Exercise goal
Among the entries below, find every line that has "each" and pull it out.

══ Entries provided ══

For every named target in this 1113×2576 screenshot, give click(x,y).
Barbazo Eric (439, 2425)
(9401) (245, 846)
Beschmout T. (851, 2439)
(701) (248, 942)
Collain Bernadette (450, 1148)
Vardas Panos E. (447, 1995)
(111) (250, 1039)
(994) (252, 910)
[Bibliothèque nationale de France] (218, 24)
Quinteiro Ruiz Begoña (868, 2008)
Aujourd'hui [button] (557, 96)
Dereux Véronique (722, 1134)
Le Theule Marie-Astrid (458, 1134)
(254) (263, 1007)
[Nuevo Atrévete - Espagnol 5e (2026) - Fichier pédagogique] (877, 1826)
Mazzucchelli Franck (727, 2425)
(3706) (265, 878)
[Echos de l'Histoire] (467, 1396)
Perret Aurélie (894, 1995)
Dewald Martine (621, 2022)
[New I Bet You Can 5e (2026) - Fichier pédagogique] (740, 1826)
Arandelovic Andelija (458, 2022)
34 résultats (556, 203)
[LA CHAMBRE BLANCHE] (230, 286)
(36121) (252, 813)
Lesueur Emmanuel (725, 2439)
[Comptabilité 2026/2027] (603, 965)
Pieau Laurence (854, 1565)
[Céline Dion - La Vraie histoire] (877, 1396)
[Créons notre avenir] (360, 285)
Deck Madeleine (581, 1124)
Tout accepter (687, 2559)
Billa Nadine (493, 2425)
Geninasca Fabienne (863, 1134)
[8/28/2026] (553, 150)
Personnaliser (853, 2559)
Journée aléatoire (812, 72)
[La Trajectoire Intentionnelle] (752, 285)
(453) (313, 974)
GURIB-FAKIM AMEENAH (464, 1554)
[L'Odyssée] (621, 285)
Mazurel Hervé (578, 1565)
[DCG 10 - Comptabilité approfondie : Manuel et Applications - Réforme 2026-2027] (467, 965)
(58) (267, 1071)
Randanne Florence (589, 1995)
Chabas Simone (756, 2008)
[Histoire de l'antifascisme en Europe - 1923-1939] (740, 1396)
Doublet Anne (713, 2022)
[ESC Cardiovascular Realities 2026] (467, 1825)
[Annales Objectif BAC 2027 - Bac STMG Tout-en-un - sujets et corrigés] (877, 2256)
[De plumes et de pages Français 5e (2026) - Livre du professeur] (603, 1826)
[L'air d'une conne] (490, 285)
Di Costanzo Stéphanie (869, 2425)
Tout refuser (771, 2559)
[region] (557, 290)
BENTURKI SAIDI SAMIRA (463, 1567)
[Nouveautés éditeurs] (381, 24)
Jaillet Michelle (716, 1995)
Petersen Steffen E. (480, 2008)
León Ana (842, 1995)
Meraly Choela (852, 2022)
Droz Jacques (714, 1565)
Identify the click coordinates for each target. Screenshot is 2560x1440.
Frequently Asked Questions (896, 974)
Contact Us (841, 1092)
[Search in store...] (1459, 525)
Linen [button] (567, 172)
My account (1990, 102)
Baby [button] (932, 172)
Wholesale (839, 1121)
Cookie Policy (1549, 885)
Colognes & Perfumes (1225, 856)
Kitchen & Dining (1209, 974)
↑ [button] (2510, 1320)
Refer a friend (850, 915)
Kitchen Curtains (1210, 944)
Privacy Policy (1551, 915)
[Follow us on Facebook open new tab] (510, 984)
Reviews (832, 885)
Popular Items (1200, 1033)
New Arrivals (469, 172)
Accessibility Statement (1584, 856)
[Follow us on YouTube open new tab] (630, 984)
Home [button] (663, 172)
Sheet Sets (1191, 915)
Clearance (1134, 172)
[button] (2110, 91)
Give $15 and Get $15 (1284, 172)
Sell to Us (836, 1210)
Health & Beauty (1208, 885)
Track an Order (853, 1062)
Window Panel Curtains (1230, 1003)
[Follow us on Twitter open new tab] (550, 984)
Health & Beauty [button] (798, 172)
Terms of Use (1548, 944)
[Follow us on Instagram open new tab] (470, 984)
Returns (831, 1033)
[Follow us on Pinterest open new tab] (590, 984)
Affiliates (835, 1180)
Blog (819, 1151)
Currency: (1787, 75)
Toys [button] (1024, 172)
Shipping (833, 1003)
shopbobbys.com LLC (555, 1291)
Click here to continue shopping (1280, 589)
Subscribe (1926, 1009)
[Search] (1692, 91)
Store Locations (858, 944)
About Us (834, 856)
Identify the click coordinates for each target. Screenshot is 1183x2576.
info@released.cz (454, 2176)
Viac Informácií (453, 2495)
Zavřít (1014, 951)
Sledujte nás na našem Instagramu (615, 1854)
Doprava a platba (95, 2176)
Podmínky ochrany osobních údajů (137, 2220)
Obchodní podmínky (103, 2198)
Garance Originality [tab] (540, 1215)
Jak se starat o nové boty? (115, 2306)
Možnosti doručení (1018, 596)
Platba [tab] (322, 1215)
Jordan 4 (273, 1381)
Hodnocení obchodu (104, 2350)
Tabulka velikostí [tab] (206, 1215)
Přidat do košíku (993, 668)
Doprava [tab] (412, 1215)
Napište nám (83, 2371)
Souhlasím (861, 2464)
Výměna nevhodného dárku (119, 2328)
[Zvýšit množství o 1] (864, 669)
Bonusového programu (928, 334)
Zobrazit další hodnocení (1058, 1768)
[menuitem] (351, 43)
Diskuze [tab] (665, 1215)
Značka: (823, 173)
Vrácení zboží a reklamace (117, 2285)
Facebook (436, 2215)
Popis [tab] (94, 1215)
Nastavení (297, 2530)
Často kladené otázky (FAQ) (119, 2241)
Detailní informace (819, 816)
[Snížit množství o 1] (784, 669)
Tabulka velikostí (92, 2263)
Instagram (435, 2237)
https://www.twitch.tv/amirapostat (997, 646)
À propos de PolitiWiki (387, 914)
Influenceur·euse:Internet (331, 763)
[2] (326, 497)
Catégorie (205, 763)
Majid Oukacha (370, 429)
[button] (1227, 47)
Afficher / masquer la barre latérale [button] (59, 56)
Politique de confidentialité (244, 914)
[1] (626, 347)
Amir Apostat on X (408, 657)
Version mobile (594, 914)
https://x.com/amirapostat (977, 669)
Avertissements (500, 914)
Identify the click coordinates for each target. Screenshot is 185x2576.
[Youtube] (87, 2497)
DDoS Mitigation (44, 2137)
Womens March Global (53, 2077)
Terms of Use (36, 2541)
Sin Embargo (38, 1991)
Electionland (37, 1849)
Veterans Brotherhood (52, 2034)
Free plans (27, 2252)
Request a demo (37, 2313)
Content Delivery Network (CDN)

═══

Task response
Identify the click coordinates for each target. Screenshot is 2560x1440.
Identify the click coordinates for each target. Screenshot is 1183x2576.
Identify the click coordinates for each target. Screenshot is 185x2576.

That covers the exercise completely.